- [REQUIRED ACTION] Give back each line of the listing below that contains the string "agent".

- [RECORD EXTRACTS]
::::::::::

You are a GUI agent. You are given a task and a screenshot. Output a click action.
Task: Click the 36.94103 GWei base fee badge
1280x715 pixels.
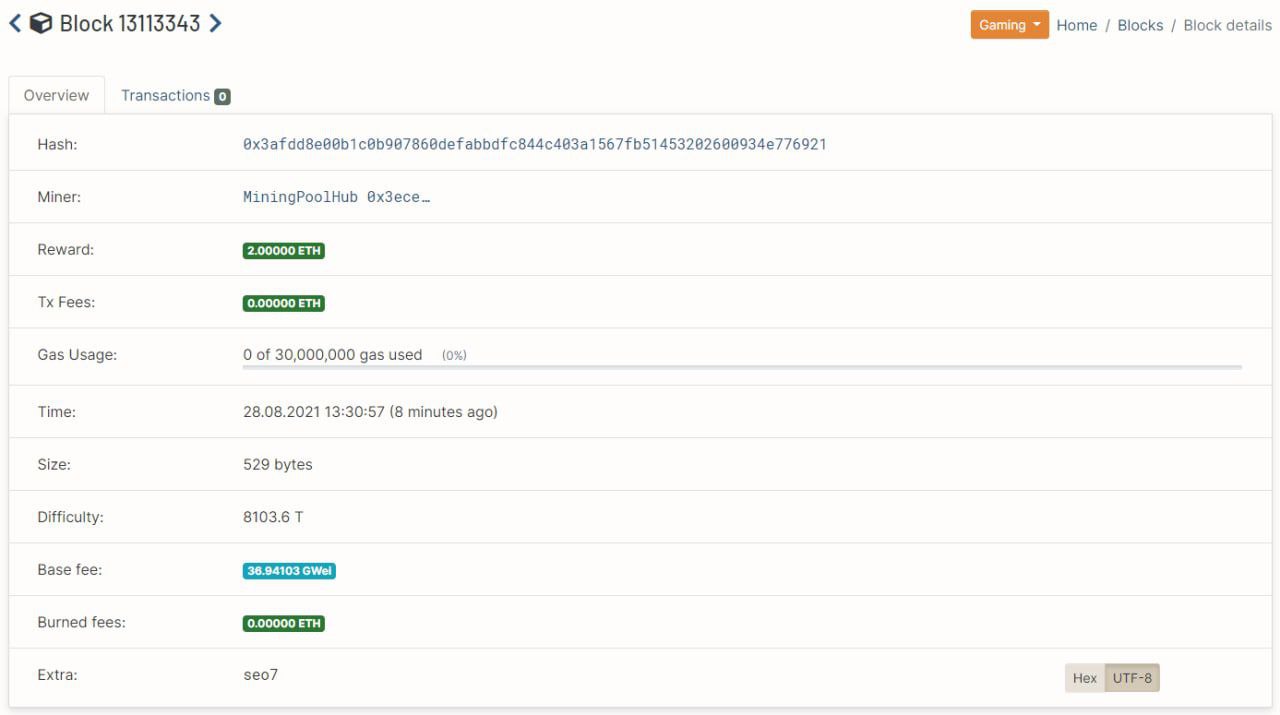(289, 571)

::::::::::

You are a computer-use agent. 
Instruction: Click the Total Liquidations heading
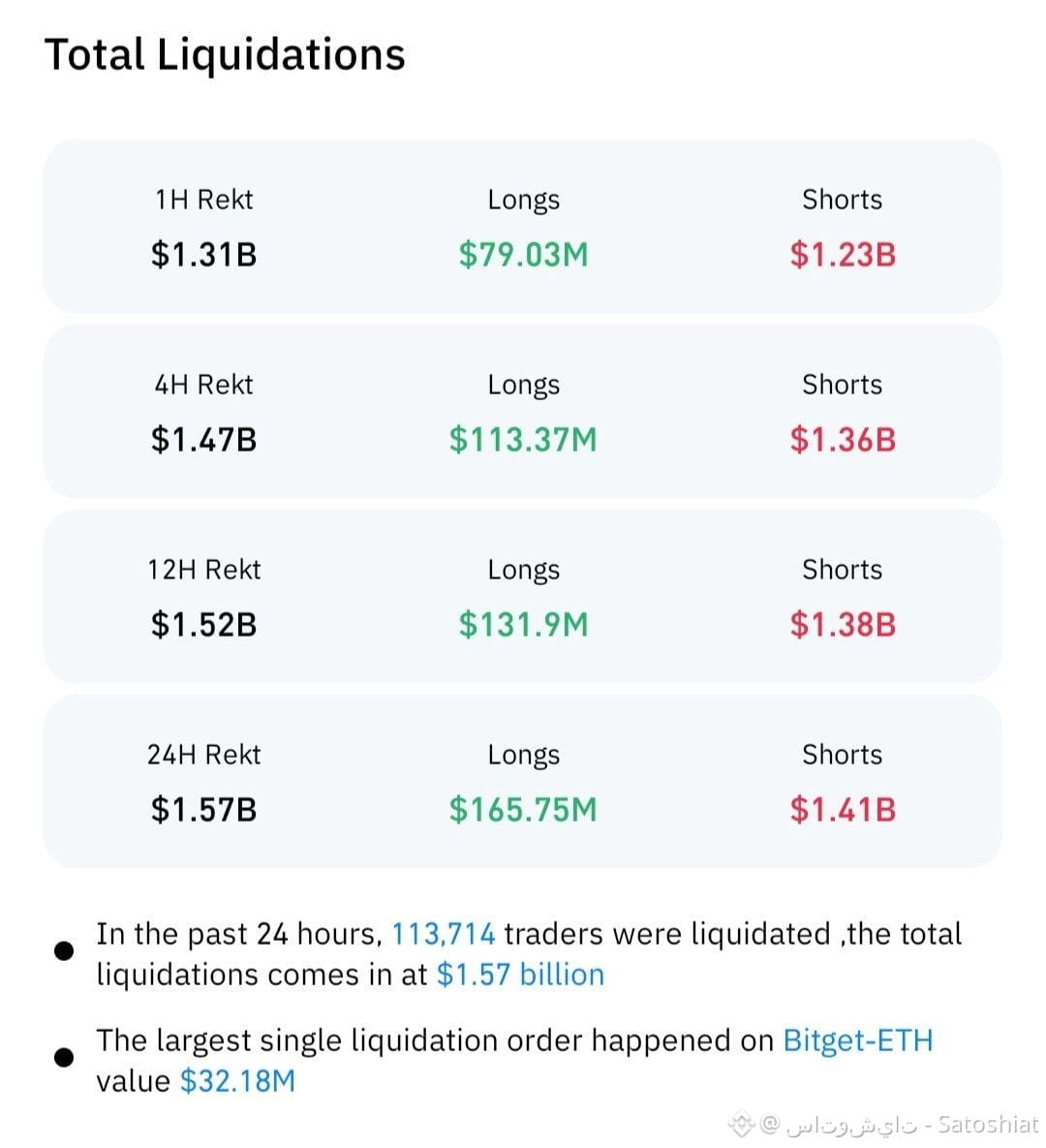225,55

::::::::::

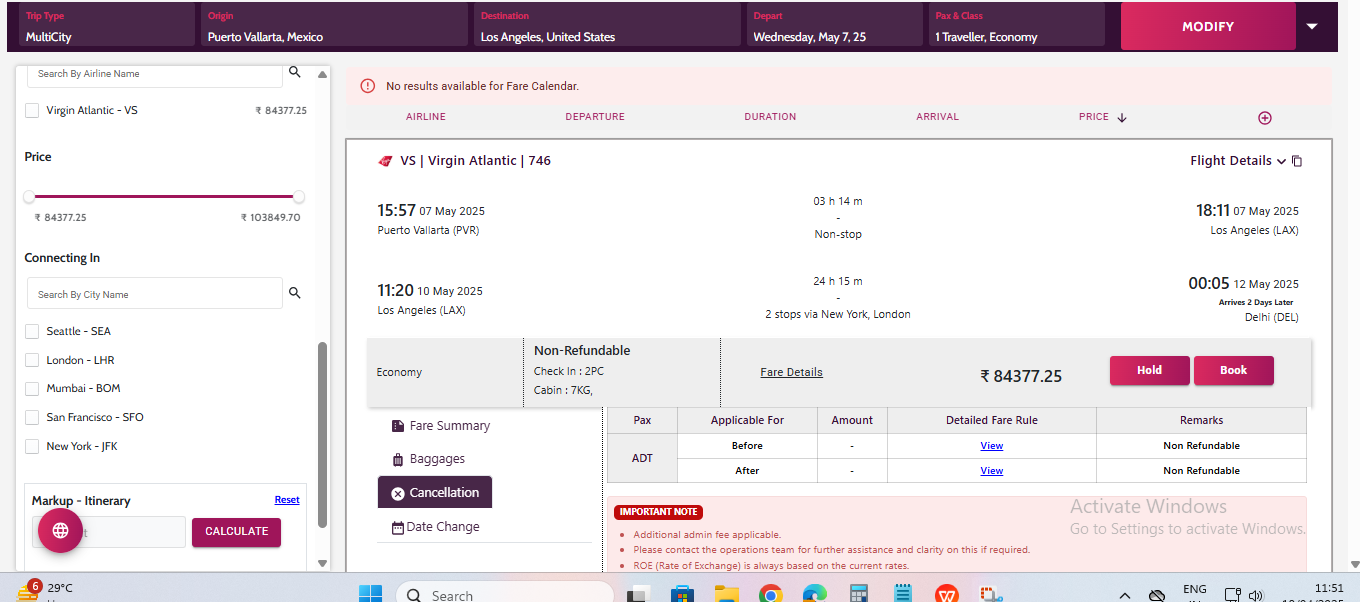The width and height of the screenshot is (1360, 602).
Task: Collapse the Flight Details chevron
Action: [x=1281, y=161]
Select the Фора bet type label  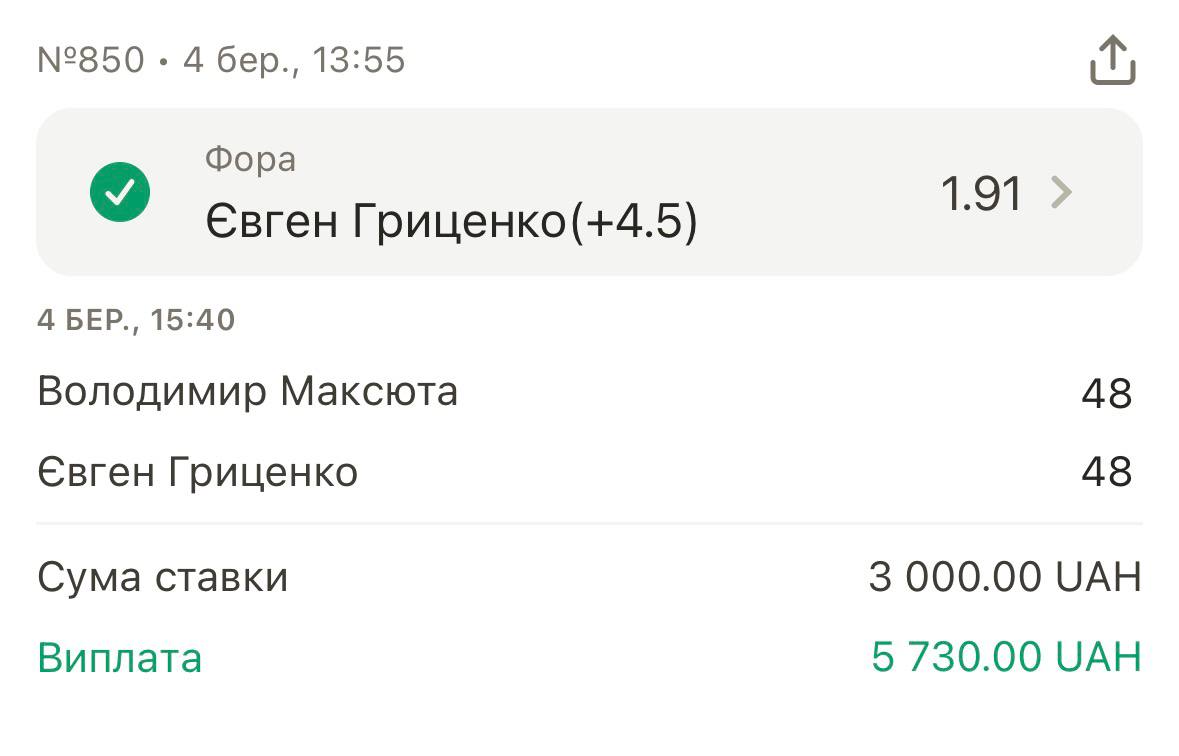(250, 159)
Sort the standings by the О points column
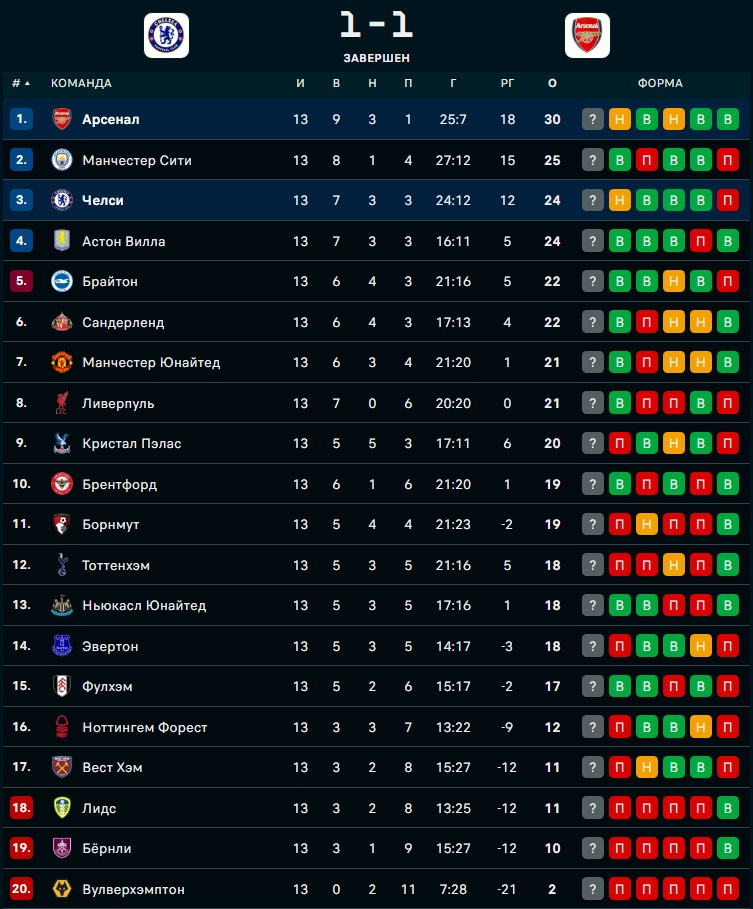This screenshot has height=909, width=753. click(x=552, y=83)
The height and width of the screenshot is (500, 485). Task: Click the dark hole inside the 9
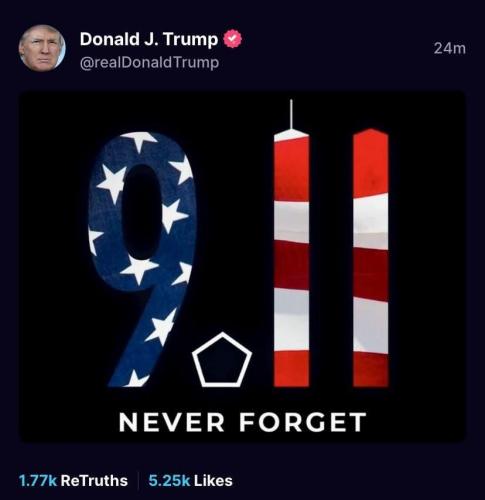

::::::::::

- [EXERCISE SOLUTION]
You are a GUI agent. You are given a task and a screenshot. Output a click action.
You are a computer-use agent. 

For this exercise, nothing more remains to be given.